> EXERCISE DETAILS
Please copy the entries below word for word, starting at the line that contains "Open the ターミナル menu in menu bar" and continuing through the last of the entries. Leave the pictures out of your answer.

> ENTRIES SUPPLIED

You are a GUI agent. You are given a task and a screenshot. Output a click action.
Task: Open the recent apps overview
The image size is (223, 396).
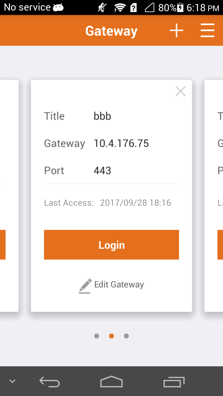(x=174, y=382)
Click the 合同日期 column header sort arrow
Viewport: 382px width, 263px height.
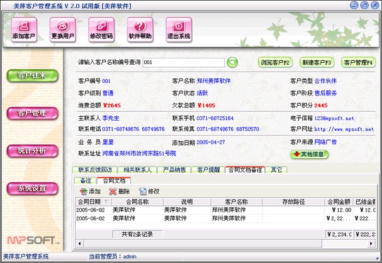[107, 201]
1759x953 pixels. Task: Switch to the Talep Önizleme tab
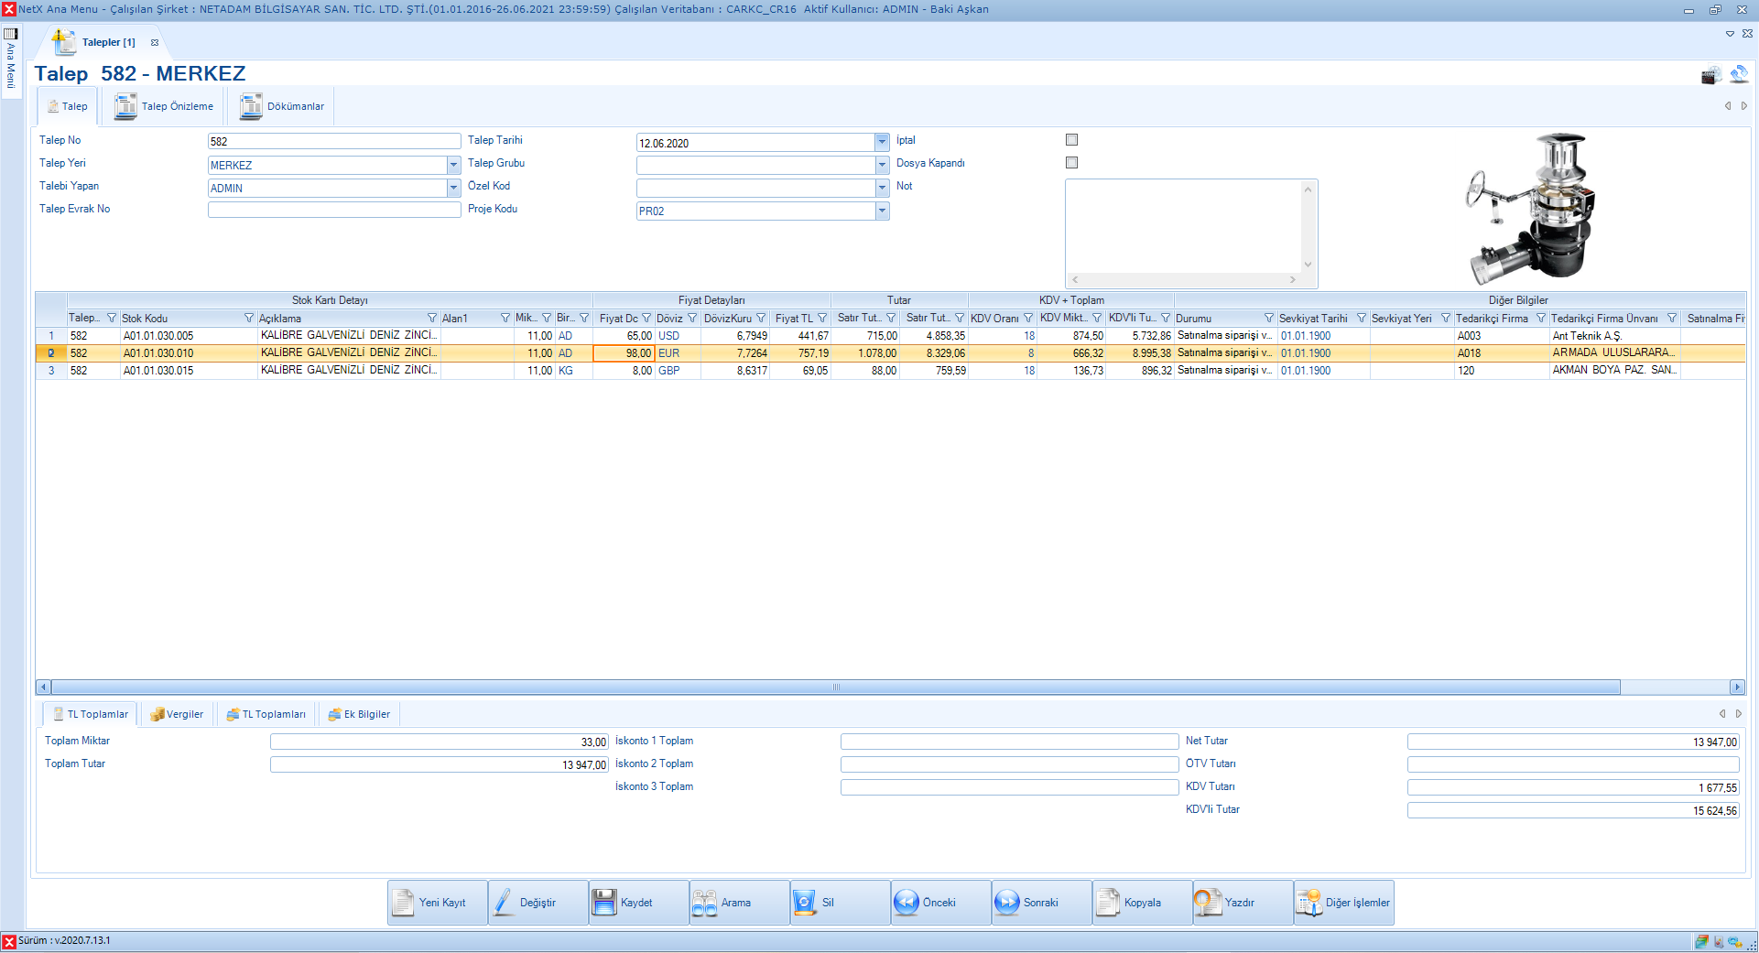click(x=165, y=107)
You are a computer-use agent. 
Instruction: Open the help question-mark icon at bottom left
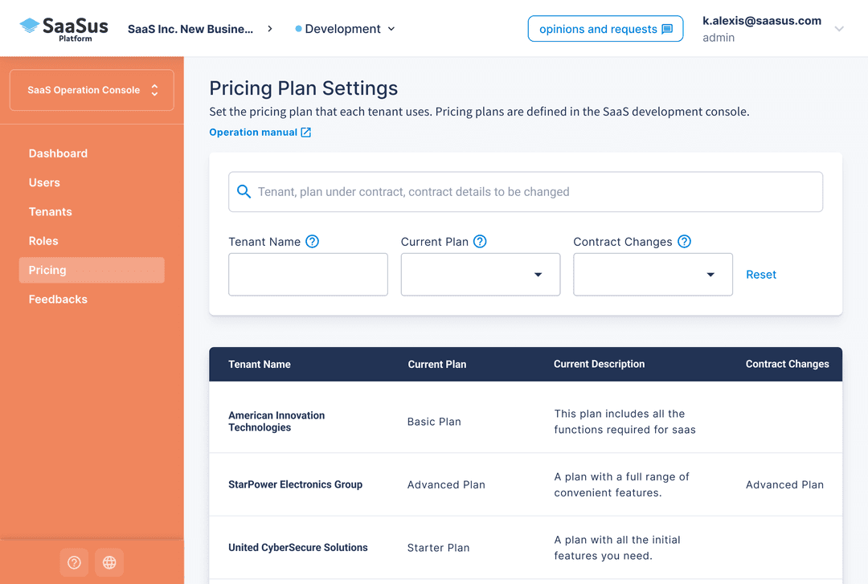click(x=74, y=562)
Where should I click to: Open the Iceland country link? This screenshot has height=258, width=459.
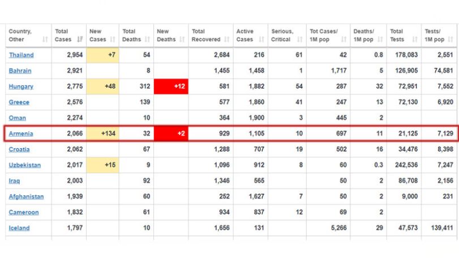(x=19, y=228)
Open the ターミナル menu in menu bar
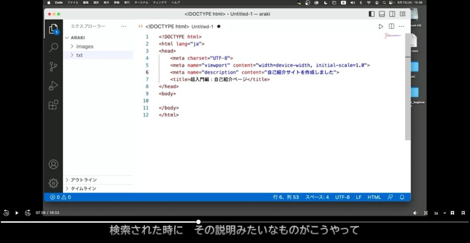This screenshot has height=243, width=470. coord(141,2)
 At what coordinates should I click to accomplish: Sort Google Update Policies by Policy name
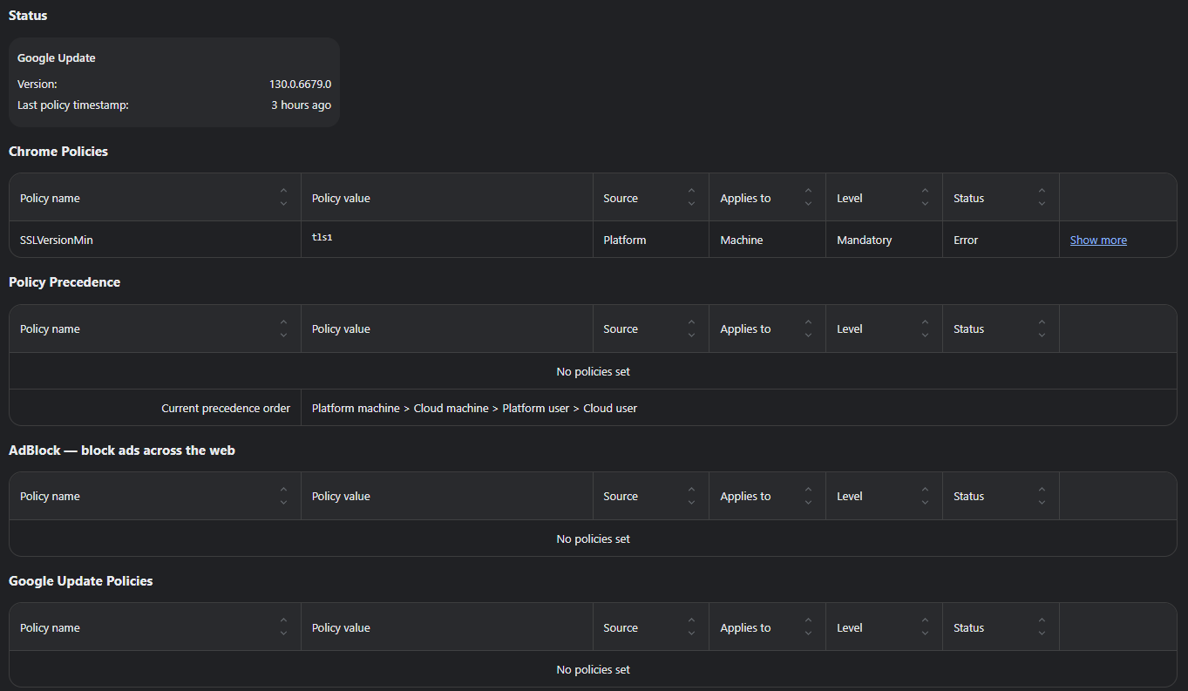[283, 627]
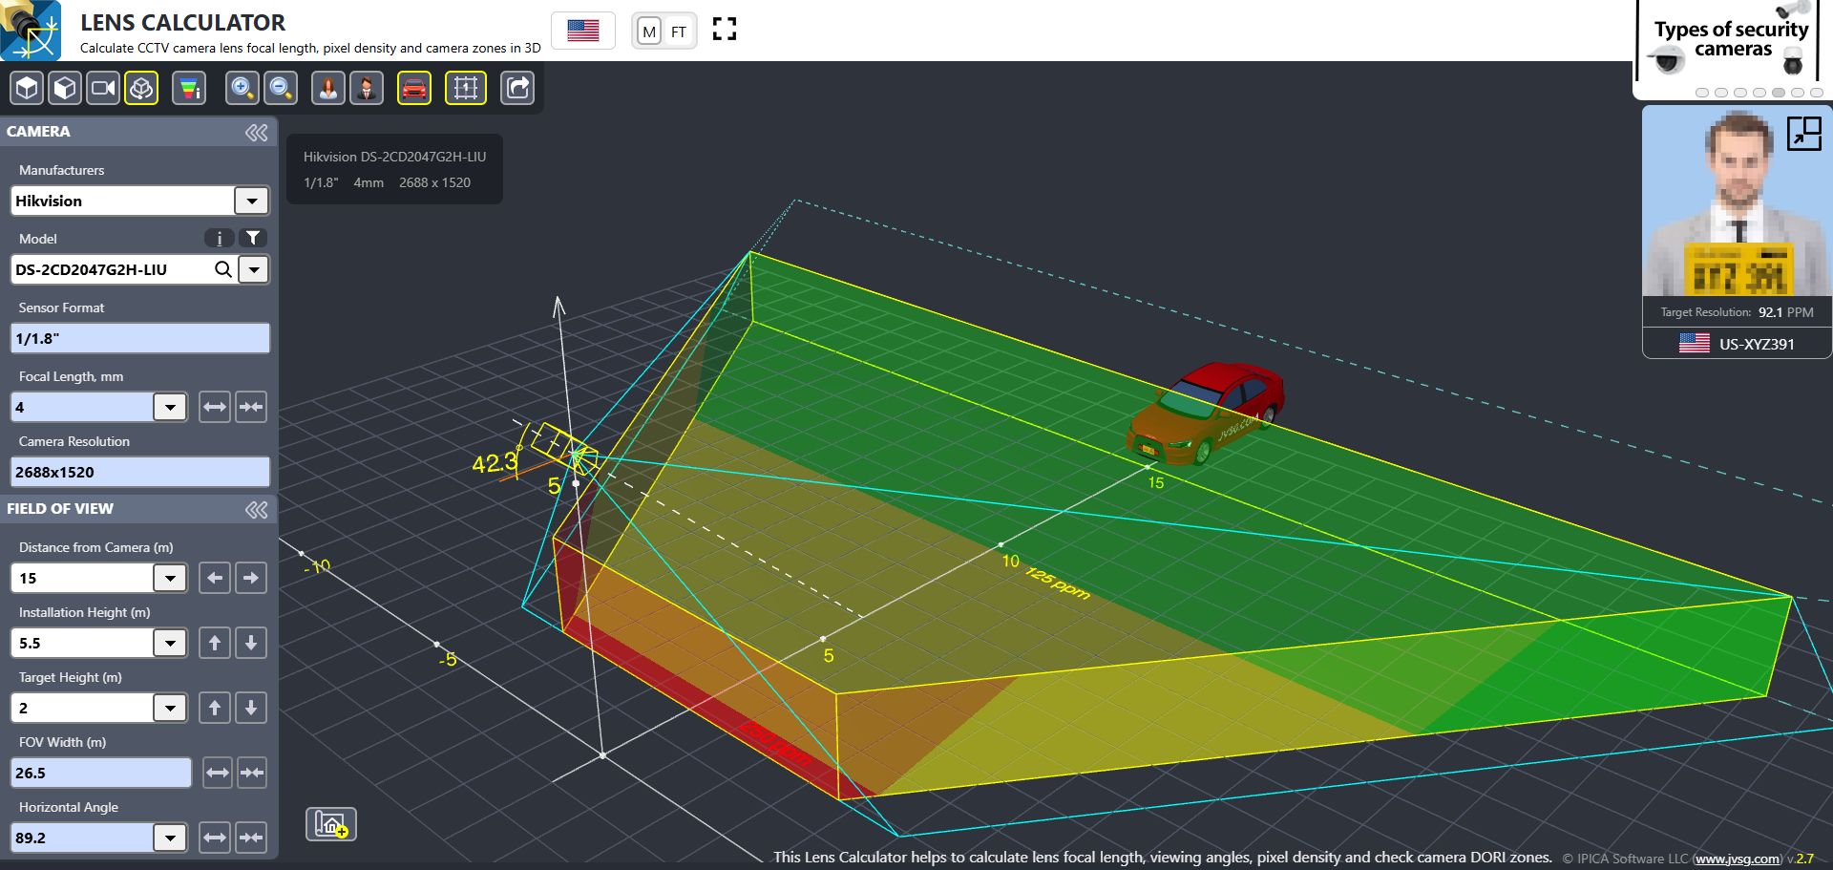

> COMPLETE OUTPUT
Open the ターミナル menu in menu bar
This screenshot has height=243, width=470. coord(141,2)
 At what coordinates should I click to accomplish: Sort Google Update Policies by Policy name
[283, 627]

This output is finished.